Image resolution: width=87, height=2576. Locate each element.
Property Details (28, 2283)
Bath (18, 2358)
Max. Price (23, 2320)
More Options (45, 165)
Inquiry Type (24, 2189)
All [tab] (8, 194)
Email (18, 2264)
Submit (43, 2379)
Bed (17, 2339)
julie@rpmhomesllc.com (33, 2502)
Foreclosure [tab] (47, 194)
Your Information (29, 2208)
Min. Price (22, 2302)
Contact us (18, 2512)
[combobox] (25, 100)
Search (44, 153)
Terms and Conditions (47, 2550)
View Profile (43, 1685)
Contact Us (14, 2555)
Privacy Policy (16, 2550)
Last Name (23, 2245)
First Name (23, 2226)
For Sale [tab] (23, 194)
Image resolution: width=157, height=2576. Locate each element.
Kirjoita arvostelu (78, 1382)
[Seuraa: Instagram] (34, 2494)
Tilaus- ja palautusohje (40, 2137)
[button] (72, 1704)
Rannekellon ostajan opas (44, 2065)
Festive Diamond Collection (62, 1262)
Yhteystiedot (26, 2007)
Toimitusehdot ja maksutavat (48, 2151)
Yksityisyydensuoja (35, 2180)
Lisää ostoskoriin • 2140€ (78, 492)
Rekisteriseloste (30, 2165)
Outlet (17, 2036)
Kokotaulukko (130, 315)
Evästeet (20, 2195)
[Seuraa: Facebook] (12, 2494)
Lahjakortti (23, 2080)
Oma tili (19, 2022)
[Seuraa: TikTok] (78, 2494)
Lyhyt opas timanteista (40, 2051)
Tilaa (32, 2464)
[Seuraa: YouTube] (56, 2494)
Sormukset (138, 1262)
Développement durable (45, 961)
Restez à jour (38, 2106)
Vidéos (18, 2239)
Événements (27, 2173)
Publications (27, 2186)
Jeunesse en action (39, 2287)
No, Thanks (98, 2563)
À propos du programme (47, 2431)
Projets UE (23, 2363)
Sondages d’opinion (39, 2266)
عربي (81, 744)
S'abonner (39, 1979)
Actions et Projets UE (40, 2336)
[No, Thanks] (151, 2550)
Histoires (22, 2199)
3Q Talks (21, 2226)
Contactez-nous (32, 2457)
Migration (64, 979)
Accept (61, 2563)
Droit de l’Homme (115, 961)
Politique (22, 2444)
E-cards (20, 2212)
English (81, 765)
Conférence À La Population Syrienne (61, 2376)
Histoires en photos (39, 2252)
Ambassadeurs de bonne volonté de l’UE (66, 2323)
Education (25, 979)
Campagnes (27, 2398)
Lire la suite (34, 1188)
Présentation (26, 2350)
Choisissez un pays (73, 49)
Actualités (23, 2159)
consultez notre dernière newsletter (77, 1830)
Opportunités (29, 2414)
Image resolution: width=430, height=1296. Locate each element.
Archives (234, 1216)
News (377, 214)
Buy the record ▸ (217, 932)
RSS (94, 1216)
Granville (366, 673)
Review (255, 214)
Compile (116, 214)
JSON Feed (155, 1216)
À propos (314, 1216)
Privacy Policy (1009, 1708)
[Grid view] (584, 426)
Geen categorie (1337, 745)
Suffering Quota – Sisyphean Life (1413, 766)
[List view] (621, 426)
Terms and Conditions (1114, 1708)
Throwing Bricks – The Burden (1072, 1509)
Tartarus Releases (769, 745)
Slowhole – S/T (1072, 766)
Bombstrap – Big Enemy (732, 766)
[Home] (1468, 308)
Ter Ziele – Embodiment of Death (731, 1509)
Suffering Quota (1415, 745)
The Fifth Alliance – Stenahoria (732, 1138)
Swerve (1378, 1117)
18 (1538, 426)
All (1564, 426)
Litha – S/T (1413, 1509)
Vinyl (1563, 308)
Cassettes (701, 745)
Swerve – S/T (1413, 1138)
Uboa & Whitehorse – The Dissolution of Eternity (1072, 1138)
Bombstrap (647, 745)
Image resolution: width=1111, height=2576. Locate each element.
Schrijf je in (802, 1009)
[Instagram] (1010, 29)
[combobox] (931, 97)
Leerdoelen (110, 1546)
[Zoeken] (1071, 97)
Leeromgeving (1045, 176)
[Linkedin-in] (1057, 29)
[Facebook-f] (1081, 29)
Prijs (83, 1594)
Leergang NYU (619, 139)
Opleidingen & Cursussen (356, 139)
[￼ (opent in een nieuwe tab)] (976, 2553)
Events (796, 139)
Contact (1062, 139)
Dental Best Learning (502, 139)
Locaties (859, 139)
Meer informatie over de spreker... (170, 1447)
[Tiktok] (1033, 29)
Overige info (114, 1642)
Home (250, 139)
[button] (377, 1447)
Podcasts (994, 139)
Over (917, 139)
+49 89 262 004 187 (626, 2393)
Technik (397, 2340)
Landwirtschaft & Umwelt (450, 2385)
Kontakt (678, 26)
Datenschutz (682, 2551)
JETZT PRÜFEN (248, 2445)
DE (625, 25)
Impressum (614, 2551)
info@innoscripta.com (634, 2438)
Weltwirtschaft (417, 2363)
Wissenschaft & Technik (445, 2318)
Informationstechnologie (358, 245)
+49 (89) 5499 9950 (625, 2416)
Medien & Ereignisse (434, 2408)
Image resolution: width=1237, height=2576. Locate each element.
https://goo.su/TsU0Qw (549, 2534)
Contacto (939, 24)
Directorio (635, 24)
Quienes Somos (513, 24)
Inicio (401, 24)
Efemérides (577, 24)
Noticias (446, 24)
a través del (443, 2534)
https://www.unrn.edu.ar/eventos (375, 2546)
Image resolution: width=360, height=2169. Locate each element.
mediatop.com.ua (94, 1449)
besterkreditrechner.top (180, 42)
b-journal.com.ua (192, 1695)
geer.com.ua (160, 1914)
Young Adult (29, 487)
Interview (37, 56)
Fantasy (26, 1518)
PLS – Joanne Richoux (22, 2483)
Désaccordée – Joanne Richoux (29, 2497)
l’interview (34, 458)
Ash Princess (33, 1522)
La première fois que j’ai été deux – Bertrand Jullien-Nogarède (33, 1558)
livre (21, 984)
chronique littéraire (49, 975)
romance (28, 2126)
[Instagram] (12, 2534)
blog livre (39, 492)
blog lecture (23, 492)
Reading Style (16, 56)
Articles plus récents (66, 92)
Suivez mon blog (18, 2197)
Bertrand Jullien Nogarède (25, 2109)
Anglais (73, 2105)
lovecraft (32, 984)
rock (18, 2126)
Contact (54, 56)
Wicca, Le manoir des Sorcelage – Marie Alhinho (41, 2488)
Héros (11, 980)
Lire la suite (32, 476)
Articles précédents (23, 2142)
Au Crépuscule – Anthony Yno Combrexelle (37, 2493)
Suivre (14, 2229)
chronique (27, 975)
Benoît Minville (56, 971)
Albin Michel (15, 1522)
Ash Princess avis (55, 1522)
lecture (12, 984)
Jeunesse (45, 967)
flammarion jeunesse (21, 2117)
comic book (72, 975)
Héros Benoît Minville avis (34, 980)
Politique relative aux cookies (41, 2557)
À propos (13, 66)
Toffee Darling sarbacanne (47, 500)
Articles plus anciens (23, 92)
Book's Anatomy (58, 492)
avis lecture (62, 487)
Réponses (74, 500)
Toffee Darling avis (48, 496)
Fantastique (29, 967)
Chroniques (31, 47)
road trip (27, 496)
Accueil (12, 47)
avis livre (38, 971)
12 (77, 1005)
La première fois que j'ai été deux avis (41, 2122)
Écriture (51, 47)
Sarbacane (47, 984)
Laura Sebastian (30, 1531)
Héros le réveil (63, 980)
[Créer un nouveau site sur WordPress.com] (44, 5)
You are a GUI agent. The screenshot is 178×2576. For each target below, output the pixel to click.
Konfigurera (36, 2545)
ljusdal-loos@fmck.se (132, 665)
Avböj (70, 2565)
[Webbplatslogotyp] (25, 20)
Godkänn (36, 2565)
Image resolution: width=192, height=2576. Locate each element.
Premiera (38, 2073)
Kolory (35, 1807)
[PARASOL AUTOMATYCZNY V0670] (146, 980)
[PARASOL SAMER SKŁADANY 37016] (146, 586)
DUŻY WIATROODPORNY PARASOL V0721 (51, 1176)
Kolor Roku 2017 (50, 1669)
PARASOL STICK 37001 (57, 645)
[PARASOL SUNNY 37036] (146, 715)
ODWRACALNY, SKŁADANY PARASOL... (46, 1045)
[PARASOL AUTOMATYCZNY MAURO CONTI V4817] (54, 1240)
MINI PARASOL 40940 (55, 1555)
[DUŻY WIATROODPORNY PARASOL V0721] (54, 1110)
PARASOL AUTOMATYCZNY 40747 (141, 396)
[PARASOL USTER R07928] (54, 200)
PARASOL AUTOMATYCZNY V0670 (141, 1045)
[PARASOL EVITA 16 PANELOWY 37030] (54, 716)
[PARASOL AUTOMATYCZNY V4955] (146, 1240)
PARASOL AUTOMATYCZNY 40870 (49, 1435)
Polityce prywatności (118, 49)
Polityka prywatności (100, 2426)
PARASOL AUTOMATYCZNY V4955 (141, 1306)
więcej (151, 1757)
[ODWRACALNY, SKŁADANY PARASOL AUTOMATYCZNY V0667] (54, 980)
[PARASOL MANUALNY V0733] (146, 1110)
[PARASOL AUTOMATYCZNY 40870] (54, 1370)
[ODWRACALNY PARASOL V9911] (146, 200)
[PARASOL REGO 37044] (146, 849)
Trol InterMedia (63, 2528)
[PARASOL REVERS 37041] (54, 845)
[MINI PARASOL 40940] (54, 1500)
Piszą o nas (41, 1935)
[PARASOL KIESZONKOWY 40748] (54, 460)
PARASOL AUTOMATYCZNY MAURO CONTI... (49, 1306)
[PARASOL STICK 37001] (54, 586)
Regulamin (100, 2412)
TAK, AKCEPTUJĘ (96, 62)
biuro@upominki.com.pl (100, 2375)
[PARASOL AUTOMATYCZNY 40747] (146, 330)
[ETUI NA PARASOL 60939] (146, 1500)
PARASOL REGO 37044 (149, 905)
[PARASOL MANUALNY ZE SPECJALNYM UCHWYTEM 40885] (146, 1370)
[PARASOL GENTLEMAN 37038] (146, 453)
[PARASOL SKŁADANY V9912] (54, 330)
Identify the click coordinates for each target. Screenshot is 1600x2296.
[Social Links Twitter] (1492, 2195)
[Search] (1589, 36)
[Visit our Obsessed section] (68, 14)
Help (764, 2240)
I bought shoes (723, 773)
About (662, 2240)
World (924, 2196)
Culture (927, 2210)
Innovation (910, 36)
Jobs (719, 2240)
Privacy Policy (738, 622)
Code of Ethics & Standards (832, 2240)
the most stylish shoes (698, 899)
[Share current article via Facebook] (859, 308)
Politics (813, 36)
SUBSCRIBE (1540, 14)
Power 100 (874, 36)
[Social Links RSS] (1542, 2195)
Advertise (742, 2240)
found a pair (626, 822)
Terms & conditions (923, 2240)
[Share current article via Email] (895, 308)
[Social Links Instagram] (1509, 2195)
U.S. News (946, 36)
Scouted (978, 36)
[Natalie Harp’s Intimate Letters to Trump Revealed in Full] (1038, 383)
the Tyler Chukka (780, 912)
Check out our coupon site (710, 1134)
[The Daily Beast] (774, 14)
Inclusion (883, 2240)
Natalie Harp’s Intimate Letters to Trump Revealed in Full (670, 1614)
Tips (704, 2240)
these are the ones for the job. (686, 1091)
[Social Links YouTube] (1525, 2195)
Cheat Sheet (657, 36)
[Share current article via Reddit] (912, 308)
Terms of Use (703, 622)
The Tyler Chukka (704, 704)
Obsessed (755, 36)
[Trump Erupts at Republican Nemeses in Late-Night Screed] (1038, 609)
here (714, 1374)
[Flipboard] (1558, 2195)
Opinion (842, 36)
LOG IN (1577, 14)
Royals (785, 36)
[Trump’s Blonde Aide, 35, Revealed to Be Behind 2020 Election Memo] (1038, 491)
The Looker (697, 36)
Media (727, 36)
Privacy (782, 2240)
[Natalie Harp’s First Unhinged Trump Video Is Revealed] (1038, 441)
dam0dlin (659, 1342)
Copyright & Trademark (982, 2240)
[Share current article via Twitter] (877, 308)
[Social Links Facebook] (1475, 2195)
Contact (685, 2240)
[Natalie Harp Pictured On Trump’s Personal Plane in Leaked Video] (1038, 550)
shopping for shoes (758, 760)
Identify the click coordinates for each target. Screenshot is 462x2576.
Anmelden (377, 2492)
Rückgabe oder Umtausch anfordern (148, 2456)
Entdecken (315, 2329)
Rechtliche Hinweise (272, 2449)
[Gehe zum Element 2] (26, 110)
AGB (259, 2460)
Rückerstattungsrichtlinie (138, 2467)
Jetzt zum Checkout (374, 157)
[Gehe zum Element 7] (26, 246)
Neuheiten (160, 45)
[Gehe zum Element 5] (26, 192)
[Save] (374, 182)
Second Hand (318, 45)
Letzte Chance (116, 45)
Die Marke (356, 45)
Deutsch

··········

Put the section that opens with the line containing "Scouted (978, 36)" and closes with the line containing "Cheat Sheet (657, 36)", both ends included, into a JSON list of strings, one string per line and no blank lines.

[
  "Scouted (978, 36)",
  "[Natalie Harp’s Intimate Letters to Trump Revealed in Full] (1038, 383)",
  "the Tyler Chukka (780, 912)",
  "Check out our coupon site (710, 1134)",
  "[The Daily Beast] (774, 14)",
  "Inclusion (883, 2240)",
  "Natalie Harp’s Intimate Letters to Trump Revealed in Full (670, 1614)",
  "Tips (704, 2240)",
  "these are the ones for the job. (686, 1091)",
  "[Social Links YouTube] (1525, 2195)",
  "Cheat Sheet (657, 36)"
]